The original 2016 Biennale was the brainchild of Tao Ruspoli, Lily Johnson White, and Stefan Ashkenazy, who have over the years supported and curated the growing festival but kept it true to its anti-establishment roots. The event is free, unticketed, and the dates are not published online to limit the crowd to the friends of the organizers and those who learn about it through word of mouth.
Ruspoli, a Los Angeles-based filmmaker and philosopher, was drawn to the complexity and contradictions of Bombay Beach and sees it as a microcosm for the stark challenges that America faces.

“In Bombay Beach everything that can go wrong in the world has gone wrong; that’s why people most describe it as apocalyptic or post-apocalyptic,” said Ruspoli. “You have climate change, environmental collapse, severe poverty, and contaminated water. The beauty of the apocalypse is that it exposes all the problems of our culture and then asks the question, what’s next? What do you do once the end has happened?”
In the pursuit of this existential question, each Biennale has a different somber philosophic theme with apocalyptic undertones. This year’s festival was “Year X: The Last Judgement”; previous festival themes have included “Art of Decay” and “God’s Silence.”
While philosophical symposiums on these issues are part of the daily schedule, the overall vibe is lighthearted and fun. Folks in bathing suits scoot through town on bikes and scooters, some on their way to escape the brutal desert sun by going to indoor art performances, film screenings or lounging in a giant above-ground livestock pond.

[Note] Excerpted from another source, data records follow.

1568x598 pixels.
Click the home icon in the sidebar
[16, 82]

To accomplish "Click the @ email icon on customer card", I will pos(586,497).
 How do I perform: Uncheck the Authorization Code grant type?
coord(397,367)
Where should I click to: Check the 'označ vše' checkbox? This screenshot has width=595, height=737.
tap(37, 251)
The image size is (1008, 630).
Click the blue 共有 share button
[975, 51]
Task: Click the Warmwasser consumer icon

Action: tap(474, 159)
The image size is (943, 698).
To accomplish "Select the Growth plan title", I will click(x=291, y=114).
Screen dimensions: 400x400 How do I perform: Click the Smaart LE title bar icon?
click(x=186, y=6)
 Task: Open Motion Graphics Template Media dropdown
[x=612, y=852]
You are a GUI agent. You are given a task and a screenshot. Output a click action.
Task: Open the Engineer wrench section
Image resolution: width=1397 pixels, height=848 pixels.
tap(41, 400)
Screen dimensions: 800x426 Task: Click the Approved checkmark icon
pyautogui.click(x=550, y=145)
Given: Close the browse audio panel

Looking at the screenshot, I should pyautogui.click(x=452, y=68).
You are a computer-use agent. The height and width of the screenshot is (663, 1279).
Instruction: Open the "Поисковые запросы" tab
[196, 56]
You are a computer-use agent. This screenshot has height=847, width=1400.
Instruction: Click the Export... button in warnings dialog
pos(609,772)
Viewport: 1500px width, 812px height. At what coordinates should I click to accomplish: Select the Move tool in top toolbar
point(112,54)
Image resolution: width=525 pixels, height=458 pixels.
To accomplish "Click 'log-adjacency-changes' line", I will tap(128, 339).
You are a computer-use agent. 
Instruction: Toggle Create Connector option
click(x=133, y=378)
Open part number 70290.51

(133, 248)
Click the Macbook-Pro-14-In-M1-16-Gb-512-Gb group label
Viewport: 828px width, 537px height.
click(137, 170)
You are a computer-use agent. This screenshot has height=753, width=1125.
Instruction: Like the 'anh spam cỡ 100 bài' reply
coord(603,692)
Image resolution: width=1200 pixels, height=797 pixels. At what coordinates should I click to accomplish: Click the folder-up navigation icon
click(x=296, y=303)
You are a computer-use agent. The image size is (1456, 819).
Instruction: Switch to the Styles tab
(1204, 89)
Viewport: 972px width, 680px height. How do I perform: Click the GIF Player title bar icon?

Despite the good vibes and the overall success of the festival, there was also a general feeling among the founders and organizers that change is needed to diminish overcrowding and limit negative impacts to the local residents and return to the more intimate, collaborative environment of earlier years.
Ruspoli mentioned that live cultural events like the ballet and opera are intended to bring much-needed arts and culture to the local residents who normally don’t have such access, but now due to overcrowding, locals are often boxed out.
“We’re evolving as a community,” said Dulcinee DeGuere, the Biennale’s systems architect and producer. “We love all of our guests, and we’re so happy they get to experience what we experience. But we’re just going to invite them to come throughout the season, instead of inviting everybody at the same time.”

Regardless of what the future holds for the Bombay Beach Biennale, Ruspoli feels proud of what this unique, renegade arts and philosophy festival has been able to accomplish so far.
“I’m so amazed that this experiment caught on at all,” said Ruspoli. “I feel like we had a little kindling on a windy campsite and we didn’t know if it was going to actually take off. Miraculously, it did. I’m very grateful to the hundreds of people who have made this weird dream a reality.”